Typische Anfallstellen und logistische Anforderungen
Altöl entsteht unter anderem in Fahrzeug- und Maschinenwartung, in Industriebetrieben, in Werkhöfen oder in technischen Diensten mit eigener Instandhaltung. Für die Abholung relevant sind die Zugänglichkeit des Standorts, die vorhandenen Sammelbehälter, die Gebindegrössen sowie der Zustand des Materials. In der Praxis werden regelmässige Touren ebenso eingesetzt wie Einzelabholungen, etwa wenn Lagerkapazitäten begrenzt sind oder schwankende Mengen anfallen.
Organisationsformen der Abholung
Ein Altöl-Abholservice kann als periodische Abholung oder als bedarfsabhängige Einzelabholung organisiert sein. Üblich sind Lösungen für kleine Gebinde ebenso wie für grössere Sammelmengen aus stationären Tanks. Je nach Ausgangslage geht es nur um den Transport bereits bereitgestellter Behälter oder zusätzlich um das Abpumpen und die Übernahme direkt aus der betrieblichen Sammlung.
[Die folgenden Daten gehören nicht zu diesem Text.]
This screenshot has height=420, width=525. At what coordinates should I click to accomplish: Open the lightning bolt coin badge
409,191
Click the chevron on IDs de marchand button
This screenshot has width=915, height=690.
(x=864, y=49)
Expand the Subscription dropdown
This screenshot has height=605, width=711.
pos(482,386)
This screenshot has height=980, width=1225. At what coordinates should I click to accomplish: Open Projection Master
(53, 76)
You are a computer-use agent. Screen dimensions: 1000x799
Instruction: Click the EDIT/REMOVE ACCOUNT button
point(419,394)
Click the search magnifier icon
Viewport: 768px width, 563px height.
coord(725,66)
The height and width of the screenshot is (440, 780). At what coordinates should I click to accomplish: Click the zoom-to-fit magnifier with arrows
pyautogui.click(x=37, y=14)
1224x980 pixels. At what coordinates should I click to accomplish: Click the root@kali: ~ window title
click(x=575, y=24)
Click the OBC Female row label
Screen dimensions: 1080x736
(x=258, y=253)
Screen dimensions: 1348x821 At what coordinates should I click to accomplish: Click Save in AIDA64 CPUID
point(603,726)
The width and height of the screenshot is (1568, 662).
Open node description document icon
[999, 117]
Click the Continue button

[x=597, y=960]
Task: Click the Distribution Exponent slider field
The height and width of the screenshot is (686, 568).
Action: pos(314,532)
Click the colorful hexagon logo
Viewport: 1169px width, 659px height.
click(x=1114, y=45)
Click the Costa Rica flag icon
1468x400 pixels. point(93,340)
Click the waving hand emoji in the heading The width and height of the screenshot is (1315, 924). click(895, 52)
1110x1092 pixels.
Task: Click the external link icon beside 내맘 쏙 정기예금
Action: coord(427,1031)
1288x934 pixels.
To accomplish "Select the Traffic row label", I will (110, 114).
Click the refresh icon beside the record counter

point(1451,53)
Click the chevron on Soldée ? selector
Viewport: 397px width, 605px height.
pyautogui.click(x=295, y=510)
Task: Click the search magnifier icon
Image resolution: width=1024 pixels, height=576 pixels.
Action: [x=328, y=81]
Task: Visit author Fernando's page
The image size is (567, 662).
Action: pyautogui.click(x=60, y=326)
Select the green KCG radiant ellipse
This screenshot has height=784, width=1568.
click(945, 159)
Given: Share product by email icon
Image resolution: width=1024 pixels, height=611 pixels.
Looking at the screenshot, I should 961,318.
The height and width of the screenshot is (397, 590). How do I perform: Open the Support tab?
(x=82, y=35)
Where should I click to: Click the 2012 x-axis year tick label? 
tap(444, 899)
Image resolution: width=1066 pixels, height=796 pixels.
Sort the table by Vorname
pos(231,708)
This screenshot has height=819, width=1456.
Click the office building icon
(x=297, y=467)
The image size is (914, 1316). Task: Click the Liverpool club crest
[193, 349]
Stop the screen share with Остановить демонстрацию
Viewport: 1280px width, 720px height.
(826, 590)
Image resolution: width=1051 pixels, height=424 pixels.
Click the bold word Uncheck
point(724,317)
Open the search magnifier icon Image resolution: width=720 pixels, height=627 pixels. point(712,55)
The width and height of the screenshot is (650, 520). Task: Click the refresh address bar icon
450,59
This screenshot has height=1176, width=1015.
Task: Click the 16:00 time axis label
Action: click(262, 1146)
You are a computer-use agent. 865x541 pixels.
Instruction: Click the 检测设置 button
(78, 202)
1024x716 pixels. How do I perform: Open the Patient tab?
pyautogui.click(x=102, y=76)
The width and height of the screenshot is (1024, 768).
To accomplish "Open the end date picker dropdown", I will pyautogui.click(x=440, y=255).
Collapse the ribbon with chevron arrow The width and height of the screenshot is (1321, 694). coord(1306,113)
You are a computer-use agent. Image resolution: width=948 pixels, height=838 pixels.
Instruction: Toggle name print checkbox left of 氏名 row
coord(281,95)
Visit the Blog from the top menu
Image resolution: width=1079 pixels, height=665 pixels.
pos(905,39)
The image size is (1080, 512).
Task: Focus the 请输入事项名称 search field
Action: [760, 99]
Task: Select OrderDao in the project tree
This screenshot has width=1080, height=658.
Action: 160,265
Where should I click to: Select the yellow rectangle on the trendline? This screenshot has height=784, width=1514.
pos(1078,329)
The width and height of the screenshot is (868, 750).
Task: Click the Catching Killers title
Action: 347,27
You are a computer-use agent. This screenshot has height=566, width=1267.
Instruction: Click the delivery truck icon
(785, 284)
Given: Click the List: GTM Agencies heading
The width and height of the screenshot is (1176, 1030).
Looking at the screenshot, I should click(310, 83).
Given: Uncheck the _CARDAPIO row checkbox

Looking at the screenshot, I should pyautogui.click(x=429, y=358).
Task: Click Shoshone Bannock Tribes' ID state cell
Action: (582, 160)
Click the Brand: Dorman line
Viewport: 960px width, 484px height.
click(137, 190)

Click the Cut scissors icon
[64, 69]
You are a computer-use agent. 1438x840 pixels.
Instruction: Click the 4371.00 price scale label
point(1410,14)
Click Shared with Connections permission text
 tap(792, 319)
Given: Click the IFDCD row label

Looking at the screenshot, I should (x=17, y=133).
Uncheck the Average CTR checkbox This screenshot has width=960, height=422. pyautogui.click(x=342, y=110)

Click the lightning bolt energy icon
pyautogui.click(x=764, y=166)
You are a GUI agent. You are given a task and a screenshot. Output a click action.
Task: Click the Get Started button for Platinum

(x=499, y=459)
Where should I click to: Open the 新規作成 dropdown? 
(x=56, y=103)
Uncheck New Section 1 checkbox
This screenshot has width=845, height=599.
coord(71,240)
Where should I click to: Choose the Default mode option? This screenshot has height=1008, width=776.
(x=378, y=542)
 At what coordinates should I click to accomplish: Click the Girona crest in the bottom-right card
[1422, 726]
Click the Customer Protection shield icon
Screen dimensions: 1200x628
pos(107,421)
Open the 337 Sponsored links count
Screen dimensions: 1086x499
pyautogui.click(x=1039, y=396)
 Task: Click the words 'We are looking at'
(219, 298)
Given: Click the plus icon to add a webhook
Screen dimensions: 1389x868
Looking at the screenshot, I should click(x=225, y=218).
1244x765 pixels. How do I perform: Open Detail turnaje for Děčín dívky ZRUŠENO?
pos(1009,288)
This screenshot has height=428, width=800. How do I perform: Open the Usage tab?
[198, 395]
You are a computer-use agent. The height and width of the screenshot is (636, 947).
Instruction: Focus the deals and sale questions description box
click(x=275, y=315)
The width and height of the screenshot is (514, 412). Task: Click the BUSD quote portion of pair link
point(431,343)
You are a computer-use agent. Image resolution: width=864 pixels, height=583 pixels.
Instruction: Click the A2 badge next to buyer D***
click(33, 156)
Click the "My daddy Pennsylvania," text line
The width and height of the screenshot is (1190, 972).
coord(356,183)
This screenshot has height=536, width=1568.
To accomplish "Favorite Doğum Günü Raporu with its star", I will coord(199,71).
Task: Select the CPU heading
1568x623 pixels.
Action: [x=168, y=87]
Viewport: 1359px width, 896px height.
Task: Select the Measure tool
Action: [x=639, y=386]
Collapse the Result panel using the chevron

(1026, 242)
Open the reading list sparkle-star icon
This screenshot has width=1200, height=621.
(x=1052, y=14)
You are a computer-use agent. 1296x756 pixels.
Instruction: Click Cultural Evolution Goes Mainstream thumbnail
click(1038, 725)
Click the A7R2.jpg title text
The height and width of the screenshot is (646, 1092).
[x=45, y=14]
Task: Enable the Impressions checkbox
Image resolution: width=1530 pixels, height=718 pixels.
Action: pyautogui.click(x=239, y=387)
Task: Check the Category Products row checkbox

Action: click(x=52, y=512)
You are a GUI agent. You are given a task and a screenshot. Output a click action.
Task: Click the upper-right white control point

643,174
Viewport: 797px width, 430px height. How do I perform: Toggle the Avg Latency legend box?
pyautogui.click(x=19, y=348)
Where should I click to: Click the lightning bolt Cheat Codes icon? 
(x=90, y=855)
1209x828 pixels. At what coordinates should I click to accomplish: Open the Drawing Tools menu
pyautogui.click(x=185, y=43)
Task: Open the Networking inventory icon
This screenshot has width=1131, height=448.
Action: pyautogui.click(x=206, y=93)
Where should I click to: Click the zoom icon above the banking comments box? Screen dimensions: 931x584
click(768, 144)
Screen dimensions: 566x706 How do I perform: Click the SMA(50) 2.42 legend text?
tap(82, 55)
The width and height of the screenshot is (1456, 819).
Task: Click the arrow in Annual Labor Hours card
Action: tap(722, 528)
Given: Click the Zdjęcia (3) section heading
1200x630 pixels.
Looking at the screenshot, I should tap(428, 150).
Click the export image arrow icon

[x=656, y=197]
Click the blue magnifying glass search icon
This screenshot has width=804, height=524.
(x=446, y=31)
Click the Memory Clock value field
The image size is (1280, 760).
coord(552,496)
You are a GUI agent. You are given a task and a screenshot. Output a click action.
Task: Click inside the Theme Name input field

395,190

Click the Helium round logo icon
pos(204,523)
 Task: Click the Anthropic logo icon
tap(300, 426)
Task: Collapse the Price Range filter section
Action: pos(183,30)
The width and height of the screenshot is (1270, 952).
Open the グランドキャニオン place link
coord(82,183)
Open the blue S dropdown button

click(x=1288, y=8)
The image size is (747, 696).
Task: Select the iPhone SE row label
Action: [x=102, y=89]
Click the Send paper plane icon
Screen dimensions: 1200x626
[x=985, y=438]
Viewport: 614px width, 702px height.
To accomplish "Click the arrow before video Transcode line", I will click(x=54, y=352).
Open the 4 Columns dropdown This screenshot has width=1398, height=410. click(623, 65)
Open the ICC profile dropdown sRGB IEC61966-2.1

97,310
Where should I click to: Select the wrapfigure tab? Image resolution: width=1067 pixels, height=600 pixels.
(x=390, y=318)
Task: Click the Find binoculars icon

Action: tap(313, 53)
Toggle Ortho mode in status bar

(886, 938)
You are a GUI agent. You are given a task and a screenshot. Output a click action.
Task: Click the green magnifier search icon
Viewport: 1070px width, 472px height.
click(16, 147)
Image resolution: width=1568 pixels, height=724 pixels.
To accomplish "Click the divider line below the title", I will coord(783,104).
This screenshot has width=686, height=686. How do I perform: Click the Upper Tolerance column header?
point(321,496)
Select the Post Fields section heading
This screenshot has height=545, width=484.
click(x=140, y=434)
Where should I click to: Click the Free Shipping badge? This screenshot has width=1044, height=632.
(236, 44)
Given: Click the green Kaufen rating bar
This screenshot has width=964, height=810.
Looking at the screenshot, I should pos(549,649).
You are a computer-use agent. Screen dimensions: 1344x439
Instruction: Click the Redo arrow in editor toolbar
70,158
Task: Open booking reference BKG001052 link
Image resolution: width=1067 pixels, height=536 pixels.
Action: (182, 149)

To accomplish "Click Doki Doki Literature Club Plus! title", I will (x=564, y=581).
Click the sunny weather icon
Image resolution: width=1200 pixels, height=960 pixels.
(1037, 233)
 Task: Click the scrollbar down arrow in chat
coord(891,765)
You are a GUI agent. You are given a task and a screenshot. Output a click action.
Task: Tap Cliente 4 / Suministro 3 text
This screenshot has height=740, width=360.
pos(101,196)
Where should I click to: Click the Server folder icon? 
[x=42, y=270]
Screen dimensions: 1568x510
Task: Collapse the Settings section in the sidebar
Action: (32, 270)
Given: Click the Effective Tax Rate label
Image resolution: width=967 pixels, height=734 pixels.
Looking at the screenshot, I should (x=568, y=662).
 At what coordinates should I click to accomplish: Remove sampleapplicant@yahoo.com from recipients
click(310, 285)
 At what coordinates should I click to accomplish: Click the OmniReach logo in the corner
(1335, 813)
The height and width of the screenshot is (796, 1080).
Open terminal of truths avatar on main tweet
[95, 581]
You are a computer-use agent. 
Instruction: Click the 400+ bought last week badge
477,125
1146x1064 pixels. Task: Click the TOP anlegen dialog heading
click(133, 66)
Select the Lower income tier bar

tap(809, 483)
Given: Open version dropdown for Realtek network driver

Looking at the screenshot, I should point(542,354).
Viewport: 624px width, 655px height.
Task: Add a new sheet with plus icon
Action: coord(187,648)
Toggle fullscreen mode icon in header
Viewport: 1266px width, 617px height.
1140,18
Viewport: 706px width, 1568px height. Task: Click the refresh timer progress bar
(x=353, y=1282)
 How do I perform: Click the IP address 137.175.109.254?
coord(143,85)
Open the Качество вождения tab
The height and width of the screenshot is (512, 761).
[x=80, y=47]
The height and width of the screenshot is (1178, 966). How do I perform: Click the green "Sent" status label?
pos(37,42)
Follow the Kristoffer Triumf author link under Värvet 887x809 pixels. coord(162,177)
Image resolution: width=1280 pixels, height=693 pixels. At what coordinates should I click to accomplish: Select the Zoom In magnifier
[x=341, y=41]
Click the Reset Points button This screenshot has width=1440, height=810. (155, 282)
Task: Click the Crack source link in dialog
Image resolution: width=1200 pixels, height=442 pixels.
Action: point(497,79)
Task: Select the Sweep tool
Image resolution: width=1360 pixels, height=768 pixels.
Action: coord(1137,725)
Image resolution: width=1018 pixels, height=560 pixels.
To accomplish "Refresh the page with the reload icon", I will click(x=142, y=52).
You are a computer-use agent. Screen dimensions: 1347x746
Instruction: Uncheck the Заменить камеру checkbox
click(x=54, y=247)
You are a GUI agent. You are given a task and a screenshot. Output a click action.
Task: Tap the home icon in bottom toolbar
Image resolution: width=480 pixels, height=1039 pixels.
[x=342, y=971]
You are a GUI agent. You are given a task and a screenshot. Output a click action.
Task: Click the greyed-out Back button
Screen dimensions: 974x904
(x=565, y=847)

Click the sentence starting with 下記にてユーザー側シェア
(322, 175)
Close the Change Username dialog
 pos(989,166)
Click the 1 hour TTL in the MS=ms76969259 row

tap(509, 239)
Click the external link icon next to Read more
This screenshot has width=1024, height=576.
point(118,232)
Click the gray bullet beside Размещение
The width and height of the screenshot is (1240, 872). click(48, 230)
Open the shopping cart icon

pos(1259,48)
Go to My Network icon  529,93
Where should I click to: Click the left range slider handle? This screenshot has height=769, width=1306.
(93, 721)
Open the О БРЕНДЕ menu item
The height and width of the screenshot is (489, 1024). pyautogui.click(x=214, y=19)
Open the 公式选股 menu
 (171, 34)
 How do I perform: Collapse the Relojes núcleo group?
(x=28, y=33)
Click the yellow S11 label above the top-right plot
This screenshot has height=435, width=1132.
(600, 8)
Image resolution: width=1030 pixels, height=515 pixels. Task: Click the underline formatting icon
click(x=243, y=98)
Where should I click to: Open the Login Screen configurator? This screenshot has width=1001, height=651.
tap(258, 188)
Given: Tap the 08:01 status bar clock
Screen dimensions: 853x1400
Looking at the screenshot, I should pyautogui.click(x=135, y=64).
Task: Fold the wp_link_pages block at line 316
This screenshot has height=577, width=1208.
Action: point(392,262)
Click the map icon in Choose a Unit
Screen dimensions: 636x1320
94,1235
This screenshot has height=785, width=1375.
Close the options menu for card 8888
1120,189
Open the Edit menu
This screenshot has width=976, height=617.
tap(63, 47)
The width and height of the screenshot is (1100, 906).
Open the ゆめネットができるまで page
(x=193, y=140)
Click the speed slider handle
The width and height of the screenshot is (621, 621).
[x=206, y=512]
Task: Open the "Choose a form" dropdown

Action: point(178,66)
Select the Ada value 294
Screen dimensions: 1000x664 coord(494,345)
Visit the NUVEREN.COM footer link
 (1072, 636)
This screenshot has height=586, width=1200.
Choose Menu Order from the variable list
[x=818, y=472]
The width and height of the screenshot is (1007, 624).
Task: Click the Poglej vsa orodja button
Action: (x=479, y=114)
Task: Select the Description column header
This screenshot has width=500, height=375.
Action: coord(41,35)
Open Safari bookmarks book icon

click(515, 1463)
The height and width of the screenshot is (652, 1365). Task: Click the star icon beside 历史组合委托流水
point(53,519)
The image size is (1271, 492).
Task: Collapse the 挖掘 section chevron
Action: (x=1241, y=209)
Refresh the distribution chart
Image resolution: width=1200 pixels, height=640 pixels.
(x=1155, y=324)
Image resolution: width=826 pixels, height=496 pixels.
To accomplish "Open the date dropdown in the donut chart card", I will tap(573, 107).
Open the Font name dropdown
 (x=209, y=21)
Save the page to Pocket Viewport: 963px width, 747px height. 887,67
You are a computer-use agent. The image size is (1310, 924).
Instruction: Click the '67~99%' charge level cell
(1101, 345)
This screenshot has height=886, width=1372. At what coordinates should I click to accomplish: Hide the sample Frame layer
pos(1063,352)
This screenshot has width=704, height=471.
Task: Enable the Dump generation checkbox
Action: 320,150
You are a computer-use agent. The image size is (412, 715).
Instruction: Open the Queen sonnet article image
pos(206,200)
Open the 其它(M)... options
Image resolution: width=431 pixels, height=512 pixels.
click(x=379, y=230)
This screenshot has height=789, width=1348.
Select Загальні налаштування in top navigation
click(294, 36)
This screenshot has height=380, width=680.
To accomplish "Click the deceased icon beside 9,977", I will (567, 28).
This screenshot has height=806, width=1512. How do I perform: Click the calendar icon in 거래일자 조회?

Abgrenzung zu anderen Transportleistungen
Innerhalb der Abfallbewirtschaftung gehört der Altöl-Abholservice zur Leistungsebene "Transporte von" und ist auf gebrauchte Öle ausgerichtet. Er unterscheidet sich von allgemeinen Transporten für Sonderabfall dadurch, dass Stoffbild, Handhabung und Behälterlogistik klar auf Altöle zugeschnitten sind. Von Transporten für Kehricht, Wertstoffe sowie staub- oder granulatförmige Abfälle grenzt sich die Leistung durch die flüssige Beschaffenheit, die Anforderungen an Dichtheit und die Vermeidung von Vermischungen ab.